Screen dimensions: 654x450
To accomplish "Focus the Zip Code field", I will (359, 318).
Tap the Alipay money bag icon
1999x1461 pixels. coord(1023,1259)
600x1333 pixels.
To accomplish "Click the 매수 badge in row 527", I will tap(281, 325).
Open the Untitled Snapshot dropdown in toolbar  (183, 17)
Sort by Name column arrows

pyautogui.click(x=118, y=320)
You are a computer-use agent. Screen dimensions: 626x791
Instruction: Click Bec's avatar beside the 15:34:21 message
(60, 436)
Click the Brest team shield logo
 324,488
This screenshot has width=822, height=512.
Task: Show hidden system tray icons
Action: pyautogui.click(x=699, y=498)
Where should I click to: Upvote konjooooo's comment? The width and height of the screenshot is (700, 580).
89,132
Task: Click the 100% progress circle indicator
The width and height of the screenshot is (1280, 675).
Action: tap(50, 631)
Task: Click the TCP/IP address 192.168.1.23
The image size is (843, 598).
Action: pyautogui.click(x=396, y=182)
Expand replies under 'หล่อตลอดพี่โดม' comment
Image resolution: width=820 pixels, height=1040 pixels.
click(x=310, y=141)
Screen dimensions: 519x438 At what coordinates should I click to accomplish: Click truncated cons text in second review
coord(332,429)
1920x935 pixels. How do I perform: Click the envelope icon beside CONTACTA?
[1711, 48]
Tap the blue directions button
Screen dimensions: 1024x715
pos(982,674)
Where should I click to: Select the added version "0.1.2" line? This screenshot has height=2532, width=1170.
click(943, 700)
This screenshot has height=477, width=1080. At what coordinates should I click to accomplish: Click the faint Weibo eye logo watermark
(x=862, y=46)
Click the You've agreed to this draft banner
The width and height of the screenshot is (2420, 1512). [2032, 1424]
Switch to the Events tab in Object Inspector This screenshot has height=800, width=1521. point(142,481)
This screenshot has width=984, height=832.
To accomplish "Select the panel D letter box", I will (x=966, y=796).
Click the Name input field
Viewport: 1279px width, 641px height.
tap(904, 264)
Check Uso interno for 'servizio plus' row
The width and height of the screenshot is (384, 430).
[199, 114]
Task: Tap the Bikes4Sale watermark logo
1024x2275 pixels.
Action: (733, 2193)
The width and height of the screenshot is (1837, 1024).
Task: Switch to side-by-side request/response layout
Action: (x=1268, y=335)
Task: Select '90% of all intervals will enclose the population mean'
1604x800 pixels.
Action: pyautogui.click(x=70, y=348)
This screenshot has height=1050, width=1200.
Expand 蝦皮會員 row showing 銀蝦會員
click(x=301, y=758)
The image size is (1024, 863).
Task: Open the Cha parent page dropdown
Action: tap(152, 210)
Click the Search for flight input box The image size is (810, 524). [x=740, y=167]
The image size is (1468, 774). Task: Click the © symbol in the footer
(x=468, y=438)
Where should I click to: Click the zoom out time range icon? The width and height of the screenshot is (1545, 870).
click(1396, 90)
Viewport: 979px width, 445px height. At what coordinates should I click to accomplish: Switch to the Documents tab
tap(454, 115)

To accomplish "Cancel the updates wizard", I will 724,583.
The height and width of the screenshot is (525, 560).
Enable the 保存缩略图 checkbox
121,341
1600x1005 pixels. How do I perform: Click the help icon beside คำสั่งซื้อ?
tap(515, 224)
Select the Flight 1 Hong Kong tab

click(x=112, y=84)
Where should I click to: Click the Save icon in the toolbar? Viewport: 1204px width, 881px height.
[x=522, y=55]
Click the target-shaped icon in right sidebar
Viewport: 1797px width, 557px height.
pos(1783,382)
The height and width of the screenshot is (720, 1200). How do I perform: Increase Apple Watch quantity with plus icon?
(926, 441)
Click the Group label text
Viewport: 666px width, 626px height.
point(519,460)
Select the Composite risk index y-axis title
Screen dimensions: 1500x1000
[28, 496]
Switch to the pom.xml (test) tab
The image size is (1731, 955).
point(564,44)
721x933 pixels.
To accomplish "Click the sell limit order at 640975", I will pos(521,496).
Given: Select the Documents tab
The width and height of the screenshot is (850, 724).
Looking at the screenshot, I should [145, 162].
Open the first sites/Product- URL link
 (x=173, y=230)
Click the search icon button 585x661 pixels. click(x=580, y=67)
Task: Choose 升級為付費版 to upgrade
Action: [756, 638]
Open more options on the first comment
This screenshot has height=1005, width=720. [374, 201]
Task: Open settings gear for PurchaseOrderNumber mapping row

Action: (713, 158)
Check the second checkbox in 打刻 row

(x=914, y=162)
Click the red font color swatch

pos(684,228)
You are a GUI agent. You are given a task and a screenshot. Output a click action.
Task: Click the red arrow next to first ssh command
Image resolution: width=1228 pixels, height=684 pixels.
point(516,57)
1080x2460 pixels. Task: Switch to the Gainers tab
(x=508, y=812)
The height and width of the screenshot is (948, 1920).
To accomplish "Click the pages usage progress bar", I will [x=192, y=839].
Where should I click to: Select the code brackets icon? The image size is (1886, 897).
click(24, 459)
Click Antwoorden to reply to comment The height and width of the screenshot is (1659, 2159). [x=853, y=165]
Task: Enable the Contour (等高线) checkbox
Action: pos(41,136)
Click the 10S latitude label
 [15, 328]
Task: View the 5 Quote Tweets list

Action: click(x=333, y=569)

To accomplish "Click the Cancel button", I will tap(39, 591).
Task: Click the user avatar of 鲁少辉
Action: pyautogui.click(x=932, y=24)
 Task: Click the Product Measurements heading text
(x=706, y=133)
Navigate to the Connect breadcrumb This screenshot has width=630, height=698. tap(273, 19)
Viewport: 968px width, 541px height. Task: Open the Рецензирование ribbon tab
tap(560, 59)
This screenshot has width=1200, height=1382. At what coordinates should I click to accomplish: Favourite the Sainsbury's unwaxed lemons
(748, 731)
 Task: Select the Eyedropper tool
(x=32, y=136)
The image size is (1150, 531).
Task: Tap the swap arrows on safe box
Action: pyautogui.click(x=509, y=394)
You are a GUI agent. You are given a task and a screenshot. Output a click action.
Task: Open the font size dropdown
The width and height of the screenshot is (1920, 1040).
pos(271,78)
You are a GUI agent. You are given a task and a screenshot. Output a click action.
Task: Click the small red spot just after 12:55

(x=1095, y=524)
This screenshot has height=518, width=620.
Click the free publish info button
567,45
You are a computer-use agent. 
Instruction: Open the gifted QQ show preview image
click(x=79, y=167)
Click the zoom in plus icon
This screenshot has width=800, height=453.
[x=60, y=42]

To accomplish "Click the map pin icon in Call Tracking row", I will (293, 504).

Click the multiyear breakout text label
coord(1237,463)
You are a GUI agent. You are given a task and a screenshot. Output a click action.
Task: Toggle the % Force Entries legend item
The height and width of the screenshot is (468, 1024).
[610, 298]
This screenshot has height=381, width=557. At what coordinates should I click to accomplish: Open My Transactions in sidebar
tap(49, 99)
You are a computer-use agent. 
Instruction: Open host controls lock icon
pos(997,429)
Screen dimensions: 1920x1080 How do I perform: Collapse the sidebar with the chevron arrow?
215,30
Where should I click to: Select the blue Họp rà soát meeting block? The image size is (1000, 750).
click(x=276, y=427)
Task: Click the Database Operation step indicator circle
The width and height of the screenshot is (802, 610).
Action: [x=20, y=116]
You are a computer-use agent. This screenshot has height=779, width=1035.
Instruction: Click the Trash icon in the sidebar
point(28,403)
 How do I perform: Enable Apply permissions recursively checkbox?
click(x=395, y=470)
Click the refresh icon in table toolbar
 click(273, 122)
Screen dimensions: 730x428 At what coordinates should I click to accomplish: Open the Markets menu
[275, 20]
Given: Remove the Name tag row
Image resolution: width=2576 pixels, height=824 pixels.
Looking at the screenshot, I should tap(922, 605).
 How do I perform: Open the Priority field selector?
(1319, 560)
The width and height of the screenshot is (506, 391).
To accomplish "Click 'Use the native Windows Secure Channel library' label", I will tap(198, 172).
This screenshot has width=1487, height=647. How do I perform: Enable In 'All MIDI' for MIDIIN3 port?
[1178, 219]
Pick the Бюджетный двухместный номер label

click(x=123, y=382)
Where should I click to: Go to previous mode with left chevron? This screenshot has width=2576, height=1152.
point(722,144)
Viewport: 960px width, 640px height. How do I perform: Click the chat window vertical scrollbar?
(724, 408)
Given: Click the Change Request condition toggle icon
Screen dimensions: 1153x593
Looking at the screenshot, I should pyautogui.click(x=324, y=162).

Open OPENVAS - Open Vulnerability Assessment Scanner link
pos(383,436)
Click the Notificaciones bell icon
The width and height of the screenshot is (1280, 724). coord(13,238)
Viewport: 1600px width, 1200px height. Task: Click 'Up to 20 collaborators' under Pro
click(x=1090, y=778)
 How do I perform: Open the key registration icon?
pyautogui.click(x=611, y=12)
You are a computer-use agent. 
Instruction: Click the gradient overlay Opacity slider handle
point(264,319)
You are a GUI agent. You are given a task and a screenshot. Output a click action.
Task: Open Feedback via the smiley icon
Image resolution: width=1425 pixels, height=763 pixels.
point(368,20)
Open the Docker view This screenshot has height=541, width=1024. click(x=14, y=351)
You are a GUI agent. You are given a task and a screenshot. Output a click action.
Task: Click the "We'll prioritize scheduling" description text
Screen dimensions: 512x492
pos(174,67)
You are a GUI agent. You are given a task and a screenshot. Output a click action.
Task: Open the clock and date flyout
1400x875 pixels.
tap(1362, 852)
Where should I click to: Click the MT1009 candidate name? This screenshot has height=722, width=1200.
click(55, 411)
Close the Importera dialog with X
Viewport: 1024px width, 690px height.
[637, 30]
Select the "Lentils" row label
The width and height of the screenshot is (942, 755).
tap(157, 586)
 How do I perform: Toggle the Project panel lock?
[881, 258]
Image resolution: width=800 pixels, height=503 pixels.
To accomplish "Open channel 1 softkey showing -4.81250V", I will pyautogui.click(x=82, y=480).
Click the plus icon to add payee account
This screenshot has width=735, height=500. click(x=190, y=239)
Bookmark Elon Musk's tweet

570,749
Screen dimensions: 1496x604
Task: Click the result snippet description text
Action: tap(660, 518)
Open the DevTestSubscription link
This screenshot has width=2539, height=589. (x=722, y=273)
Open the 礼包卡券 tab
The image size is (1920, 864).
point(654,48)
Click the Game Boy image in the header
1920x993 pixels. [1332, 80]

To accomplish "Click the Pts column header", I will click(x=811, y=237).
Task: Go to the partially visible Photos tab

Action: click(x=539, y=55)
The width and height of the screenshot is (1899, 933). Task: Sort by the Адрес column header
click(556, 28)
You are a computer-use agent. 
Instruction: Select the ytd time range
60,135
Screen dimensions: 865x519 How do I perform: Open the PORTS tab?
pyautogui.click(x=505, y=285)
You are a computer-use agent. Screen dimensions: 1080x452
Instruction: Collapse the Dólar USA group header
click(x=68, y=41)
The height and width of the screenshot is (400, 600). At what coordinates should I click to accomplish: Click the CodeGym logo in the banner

★ ★ ★ ★ ★ ★ ★

Task to carry out -> Using the listing, filter for "indicator" and return the matching lines.

Result for this exercise ->
Task: Click the 100% progress circle indicator
Task: Click the Database Operation step indicator circle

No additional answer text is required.